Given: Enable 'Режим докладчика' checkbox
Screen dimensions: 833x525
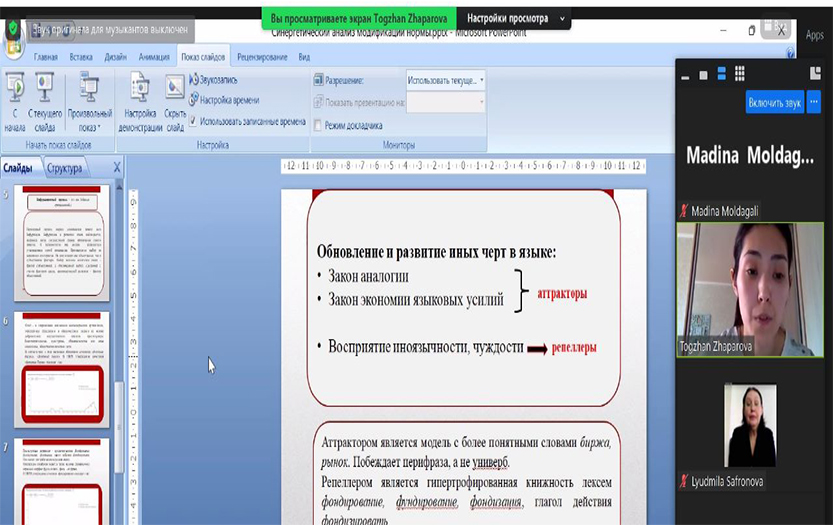Looking at the screenshot, I should pos(318,126).
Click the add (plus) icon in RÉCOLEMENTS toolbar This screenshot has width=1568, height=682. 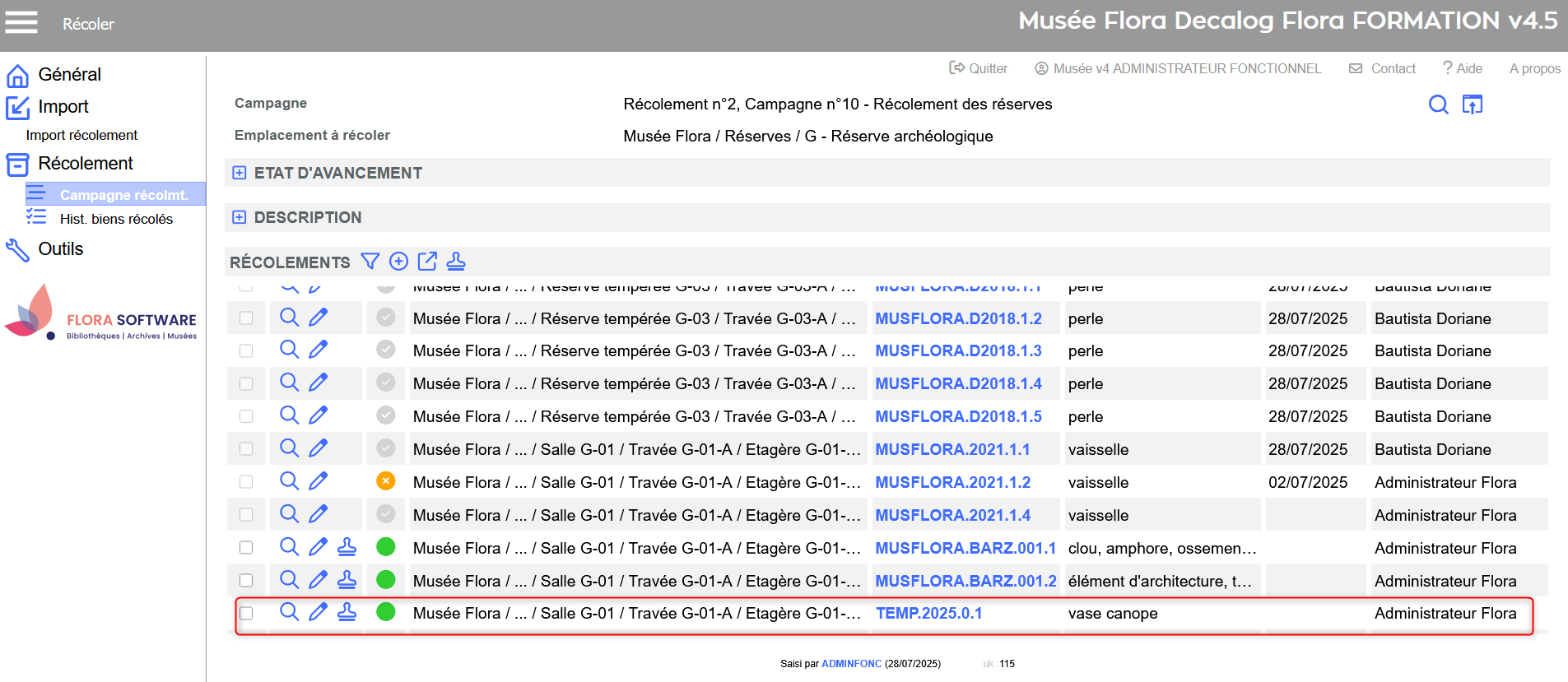(398, 262)
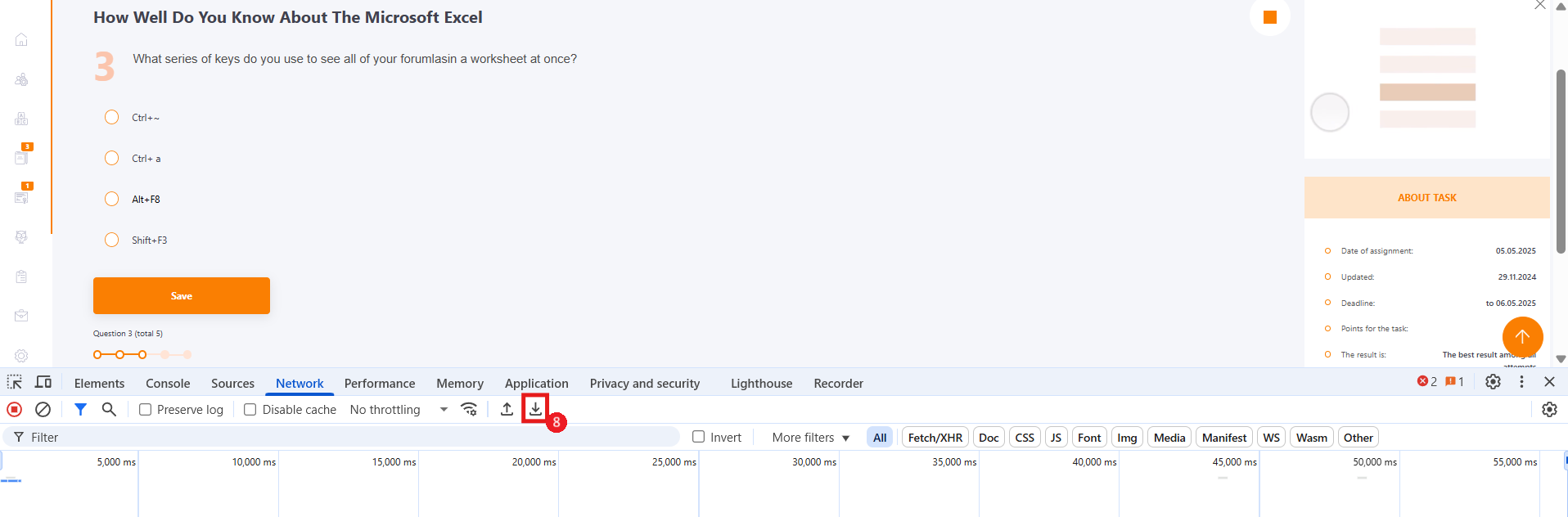This screenshot has height=517, width=1568.
Task: Enable the Preserve log checkbox
Action: (146, 410)
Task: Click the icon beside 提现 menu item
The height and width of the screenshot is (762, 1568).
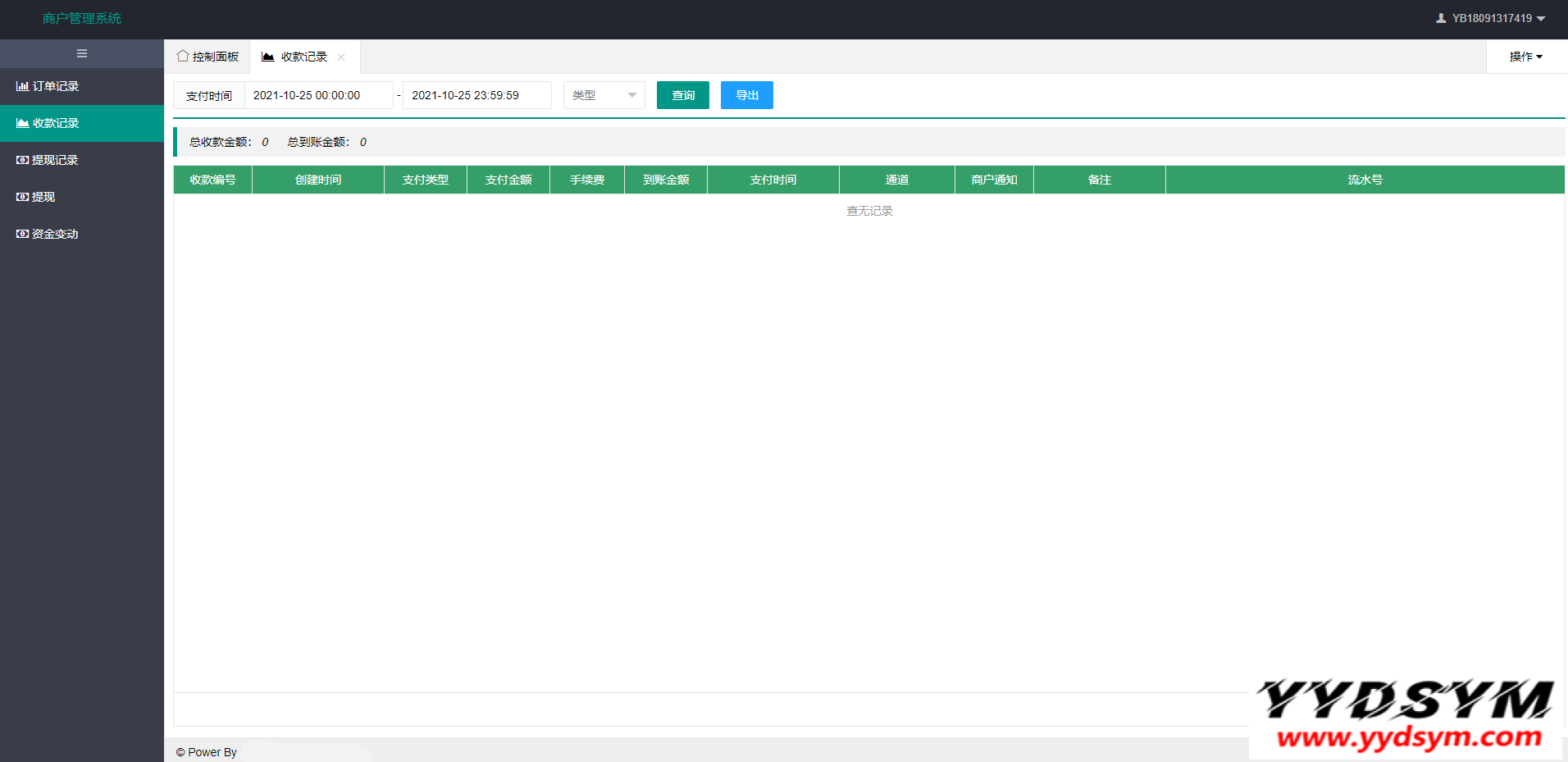Action: (x=22, y=197)
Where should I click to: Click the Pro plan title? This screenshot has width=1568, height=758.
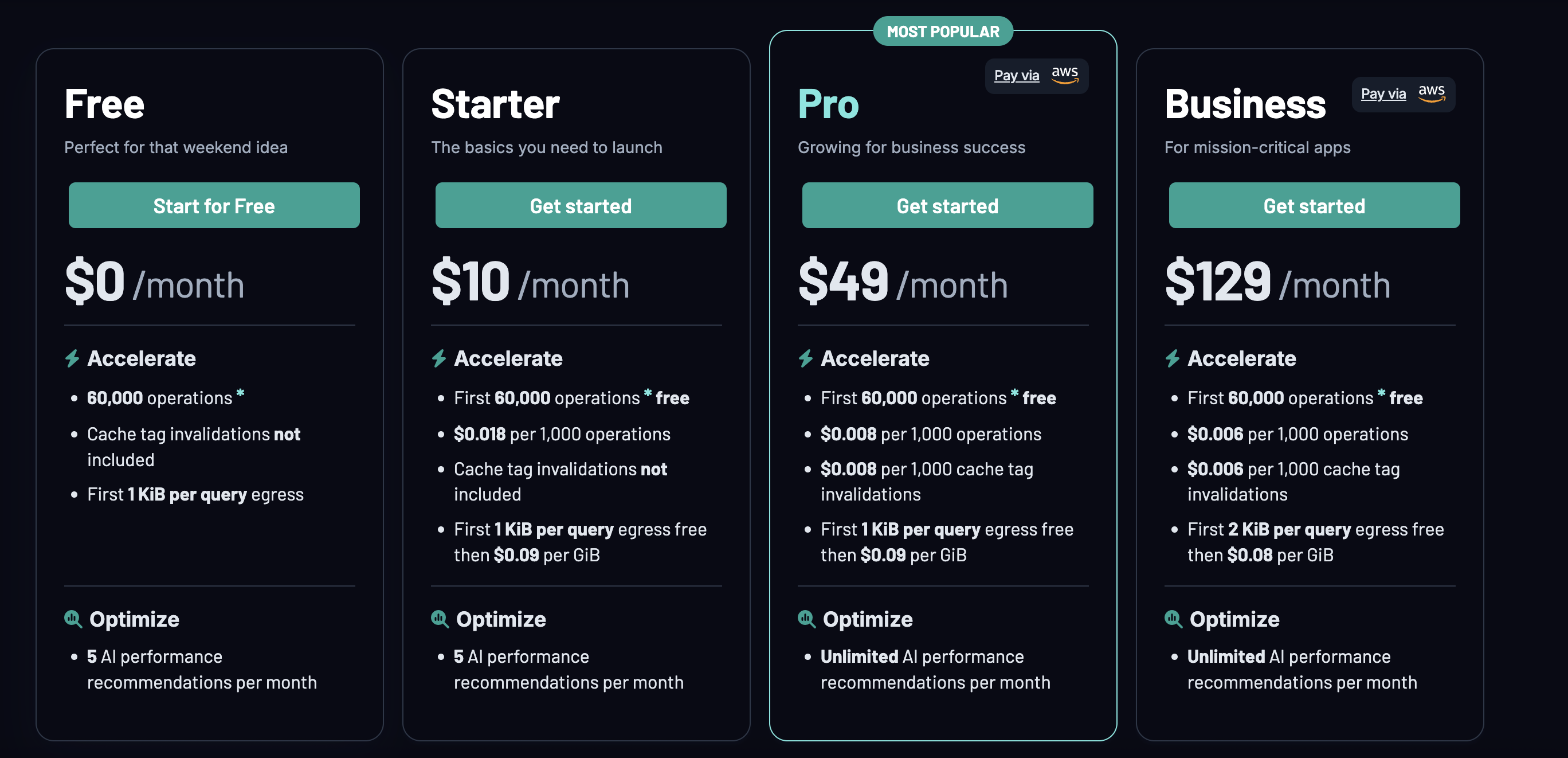click(x=828, y=104)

▸ **What this task involves**
Starting at the line that contains "Task: Click the icon beside 提现 menu item" and stopping after the last line of the items, lay out each line as a Markdown table with the columns Row and Content. Skip blank lines and leave out the pictures.

▸ **Solution for this task**
| Row | Content |
|---|---|
| 1 | Task: Click the icon beside 提现 menu item |
| 2 | The height and width of the screenshot is (762, 1568). |
| 3 | Action: (x=22, y=197) |
| 4 | Where should I click to: Click the Pro plan title? This screenshot has width=1568, height=758. |
| 5 | click(x=828, y=104) |